- **Problem statement**
Rewrite the lines starting at the one that contains "You are a computer-use agent. This" and ending at the one that contains "pyautogui.click(x=465, y=694)", with "Instruction" replaced by "Command" and everything else unchanged.

- **Dataset entries**
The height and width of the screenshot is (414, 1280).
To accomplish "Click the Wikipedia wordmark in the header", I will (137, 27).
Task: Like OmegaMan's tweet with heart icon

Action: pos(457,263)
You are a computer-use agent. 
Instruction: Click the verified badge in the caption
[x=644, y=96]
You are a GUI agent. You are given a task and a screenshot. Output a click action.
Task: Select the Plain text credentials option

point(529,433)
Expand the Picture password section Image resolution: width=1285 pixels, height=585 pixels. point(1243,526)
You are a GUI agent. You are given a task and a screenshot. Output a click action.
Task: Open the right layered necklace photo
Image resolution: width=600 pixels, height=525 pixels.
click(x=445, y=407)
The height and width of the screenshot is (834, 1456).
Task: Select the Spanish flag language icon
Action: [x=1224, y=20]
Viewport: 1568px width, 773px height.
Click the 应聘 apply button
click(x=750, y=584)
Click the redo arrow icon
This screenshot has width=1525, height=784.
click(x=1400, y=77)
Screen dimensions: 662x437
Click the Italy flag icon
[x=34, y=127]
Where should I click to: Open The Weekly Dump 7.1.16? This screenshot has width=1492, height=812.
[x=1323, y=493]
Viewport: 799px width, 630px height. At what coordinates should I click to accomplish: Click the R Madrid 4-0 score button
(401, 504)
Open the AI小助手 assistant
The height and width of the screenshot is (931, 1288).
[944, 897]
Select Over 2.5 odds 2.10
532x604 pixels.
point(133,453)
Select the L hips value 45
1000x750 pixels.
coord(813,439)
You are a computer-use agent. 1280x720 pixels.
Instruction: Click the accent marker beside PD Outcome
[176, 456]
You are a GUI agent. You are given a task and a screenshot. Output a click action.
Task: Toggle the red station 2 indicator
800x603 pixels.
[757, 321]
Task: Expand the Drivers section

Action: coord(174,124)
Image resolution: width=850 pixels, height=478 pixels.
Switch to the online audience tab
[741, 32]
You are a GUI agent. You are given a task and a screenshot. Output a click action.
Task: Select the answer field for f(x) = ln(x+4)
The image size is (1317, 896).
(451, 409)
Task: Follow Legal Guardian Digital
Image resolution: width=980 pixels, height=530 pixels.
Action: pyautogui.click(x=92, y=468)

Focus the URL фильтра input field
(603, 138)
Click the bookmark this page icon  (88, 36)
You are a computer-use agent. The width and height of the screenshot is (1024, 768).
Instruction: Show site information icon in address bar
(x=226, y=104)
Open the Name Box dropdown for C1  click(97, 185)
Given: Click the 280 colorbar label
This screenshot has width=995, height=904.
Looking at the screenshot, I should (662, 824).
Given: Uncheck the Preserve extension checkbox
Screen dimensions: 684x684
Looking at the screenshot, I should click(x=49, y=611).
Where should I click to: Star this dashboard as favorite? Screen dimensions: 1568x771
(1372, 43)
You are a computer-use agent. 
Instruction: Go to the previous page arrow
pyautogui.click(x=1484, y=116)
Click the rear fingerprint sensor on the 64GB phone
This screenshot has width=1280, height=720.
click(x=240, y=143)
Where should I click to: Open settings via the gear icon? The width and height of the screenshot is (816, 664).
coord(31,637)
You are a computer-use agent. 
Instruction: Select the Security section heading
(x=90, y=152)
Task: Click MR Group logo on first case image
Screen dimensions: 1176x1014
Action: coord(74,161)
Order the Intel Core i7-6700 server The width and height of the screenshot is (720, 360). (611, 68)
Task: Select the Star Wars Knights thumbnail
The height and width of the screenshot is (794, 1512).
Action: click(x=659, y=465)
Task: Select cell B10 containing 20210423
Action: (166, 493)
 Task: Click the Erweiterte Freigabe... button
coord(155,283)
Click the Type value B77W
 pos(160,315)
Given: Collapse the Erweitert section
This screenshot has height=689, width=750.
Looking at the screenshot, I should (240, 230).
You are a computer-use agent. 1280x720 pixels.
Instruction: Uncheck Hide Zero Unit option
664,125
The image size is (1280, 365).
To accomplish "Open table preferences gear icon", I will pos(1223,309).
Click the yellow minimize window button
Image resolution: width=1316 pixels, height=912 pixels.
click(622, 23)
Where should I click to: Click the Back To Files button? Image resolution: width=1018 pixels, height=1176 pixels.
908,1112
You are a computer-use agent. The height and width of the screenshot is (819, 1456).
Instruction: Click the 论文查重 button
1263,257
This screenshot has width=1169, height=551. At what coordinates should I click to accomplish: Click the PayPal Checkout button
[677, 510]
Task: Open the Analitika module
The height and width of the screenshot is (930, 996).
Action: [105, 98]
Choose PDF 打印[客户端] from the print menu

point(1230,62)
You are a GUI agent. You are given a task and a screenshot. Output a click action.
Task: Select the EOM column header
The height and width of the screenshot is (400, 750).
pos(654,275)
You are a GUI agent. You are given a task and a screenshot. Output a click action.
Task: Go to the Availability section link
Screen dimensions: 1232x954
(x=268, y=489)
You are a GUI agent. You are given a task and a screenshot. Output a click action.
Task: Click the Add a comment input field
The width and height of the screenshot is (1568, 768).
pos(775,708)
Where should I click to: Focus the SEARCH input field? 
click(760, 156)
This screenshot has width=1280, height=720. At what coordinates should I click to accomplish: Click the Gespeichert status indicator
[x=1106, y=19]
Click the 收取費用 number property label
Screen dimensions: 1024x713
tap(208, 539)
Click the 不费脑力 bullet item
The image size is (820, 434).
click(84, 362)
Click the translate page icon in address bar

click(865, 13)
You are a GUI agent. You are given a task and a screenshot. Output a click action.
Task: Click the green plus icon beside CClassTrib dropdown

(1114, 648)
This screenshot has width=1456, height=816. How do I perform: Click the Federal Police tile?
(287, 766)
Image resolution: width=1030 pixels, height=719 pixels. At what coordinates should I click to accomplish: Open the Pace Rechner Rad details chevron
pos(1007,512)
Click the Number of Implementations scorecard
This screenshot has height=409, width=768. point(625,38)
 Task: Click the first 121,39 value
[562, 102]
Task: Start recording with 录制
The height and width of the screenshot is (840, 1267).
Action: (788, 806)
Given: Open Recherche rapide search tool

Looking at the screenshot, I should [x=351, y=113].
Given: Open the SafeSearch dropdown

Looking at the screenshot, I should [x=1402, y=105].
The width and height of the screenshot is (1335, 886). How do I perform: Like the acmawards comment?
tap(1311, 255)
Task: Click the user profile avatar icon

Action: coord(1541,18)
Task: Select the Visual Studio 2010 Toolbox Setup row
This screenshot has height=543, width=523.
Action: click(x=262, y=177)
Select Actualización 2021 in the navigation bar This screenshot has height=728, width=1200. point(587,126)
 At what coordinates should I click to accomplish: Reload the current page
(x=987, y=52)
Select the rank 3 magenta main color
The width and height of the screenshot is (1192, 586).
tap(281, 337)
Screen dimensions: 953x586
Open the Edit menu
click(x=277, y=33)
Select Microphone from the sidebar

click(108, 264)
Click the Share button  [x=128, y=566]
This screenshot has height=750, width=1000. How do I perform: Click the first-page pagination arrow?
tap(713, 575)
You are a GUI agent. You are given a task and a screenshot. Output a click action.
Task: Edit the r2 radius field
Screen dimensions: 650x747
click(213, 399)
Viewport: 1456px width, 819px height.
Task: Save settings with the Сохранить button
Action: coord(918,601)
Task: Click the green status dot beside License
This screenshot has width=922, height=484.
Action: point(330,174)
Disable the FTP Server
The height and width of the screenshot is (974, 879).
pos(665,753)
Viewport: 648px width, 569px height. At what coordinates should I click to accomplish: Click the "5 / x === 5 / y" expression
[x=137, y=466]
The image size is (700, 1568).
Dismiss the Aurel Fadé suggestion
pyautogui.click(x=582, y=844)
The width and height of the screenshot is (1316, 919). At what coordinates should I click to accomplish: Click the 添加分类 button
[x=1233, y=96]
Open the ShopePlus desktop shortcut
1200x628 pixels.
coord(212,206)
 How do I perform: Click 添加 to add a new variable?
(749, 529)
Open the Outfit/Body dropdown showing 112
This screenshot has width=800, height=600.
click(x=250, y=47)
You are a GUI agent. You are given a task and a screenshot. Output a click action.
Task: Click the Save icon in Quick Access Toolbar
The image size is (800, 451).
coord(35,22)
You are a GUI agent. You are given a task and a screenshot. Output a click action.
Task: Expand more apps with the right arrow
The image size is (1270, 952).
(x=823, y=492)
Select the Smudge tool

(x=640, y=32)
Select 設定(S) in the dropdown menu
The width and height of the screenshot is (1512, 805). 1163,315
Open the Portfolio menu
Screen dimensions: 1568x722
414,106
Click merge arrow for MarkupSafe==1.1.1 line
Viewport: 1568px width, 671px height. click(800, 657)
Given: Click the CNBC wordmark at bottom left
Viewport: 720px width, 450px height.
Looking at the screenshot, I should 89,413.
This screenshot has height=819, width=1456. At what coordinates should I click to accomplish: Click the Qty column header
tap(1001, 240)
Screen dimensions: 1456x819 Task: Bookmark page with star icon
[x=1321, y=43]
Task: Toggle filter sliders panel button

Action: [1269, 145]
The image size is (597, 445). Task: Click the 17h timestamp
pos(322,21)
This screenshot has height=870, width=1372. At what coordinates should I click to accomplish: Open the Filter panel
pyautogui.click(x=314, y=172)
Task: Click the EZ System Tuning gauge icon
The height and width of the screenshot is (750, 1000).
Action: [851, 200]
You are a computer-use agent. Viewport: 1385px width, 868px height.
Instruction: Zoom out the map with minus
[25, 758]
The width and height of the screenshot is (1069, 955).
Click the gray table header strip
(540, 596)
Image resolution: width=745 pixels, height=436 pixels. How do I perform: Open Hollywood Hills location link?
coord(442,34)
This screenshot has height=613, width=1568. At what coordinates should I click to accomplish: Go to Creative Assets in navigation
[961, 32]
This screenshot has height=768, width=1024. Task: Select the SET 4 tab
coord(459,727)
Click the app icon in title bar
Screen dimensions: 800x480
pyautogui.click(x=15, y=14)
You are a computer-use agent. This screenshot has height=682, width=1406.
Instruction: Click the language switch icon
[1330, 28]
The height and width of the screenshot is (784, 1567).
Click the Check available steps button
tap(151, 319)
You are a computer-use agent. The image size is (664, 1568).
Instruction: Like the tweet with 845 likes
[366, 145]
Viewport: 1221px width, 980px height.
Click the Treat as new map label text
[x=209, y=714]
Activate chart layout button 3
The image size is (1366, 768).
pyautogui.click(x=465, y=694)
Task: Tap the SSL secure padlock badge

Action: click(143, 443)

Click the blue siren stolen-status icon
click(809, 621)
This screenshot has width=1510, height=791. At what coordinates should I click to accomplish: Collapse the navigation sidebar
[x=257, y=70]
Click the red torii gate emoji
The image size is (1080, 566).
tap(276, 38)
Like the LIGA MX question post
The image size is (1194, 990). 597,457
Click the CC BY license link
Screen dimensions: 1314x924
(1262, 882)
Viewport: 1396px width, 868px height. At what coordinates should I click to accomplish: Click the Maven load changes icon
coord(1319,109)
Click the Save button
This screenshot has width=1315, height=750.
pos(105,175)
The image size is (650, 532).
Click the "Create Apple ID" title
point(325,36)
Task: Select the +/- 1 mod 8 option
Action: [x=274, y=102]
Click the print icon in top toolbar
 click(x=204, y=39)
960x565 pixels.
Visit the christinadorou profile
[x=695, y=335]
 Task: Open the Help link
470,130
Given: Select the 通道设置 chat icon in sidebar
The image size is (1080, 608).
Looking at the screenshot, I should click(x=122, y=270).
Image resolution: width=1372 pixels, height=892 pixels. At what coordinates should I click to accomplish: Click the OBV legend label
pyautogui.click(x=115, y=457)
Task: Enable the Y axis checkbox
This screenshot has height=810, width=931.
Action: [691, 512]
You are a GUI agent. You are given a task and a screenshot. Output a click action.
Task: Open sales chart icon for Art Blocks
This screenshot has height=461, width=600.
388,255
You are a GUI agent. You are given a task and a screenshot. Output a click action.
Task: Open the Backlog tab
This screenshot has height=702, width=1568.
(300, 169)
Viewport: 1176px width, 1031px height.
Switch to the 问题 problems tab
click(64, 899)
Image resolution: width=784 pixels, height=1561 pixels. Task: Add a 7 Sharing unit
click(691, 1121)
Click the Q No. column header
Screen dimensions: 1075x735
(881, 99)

- **Final result**
You are a computer-use agent. This screenshot has height=682, width=1406.
Command: Click the language switch icon
[1330, 28]
The height and width of the screenshot is (784, 1567).
Click the Check available steps button
tap(151, 319)
You are a computer-use agent. The image size is (664, 1568).
Command: Like the tweet with 845 likes
[366, 145]
Viewport: 1221px width, 980px height.
Click the Treat as new map label text
[x=209, y=714]
Activate chart layout button 3
The image size is (1366, 768).
pyautogui.click(x=465, y=694)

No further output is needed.